- [Task to carry out]: Where a line of the data holds the word "panel", copy that line.
──────── Extracted material ────────
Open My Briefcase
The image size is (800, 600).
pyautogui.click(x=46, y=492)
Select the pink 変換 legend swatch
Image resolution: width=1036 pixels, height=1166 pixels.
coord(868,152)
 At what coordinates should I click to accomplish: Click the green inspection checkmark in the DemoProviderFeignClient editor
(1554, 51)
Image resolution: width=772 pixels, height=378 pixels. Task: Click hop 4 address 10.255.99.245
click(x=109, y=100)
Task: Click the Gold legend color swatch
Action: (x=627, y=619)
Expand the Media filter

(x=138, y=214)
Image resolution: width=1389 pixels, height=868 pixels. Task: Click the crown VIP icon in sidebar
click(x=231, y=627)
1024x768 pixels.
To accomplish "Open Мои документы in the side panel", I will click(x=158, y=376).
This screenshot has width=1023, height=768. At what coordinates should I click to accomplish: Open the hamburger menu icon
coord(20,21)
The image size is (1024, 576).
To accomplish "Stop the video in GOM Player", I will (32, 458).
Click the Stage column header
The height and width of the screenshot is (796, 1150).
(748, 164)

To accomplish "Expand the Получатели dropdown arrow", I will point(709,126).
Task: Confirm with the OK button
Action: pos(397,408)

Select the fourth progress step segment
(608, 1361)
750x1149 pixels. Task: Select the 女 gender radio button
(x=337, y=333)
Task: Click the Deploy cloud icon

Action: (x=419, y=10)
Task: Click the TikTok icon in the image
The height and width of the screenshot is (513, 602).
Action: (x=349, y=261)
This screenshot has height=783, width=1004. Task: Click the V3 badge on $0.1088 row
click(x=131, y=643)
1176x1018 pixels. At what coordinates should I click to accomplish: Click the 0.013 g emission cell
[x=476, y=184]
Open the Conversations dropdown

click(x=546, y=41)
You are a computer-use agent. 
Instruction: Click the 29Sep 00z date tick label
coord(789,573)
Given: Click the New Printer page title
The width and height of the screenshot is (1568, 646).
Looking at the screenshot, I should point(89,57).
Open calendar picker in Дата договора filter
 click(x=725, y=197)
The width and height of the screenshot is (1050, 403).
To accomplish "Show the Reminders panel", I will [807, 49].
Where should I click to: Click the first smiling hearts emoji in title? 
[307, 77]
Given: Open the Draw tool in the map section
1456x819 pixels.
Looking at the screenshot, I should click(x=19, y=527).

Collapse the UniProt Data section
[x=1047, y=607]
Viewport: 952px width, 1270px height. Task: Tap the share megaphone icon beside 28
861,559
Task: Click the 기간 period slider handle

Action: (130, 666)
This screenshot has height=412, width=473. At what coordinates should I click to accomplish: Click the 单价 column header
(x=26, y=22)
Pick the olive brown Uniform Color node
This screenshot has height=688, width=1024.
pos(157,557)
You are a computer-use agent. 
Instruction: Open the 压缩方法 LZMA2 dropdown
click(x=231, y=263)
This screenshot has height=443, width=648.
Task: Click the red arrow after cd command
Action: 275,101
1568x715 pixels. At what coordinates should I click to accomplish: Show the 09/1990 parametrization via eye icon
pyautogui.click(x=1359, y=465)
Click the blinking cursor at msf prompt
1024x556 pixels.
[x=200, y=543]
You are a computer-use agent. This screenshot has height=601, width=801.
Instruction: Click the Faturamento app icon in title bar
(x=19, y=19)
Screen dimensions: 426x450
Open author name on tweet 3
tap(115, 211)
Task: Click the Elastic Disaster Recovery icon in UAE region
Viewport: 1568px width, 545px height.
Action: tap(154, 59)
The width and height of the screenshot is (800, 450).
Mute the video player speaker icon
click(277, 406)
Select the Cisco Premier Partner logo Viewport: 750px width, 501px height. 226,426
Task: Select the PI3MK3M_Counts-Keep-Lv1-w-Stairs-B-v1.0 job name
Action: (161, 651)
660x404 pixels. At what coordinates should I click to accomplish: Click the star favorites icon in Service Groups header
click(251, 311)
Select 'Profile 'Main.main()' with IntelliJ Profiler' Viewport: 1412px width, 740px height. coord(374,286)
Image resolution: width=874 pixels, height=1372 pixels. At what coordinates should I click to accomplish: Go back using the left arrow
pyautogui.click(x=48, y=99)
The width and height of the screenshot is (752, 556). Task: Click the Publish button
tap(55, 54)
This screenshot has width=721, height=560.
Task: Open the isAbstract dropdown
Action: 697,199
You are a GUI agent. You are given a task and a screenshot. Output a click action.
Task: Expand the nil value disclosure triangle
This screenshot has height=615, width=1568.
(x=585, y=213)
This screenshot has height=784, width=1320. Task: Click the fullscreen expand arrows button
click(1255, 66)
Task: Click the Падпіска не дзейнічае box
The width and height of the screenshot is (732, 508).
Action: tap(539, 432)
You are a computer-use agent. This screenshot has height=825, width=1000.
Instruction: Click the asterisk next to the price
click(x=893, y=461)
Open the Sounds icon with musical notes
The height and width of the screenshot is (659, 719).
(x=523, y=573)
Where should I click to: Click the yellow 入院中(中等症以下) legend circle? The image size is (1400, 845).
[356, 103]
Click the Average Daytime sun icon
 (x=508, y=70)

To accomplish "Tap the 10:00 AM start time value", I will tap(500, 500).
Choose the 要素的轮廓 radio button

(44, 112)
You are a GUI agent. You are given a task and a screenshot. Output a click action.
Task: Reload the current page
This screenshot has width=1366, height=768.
────────
- [Output of the task]:
To accomplish "Open Мои документы in the side panel", I will click(x=158, y=376).
To accomplish "Show the Reminders panel", I will [807, 49].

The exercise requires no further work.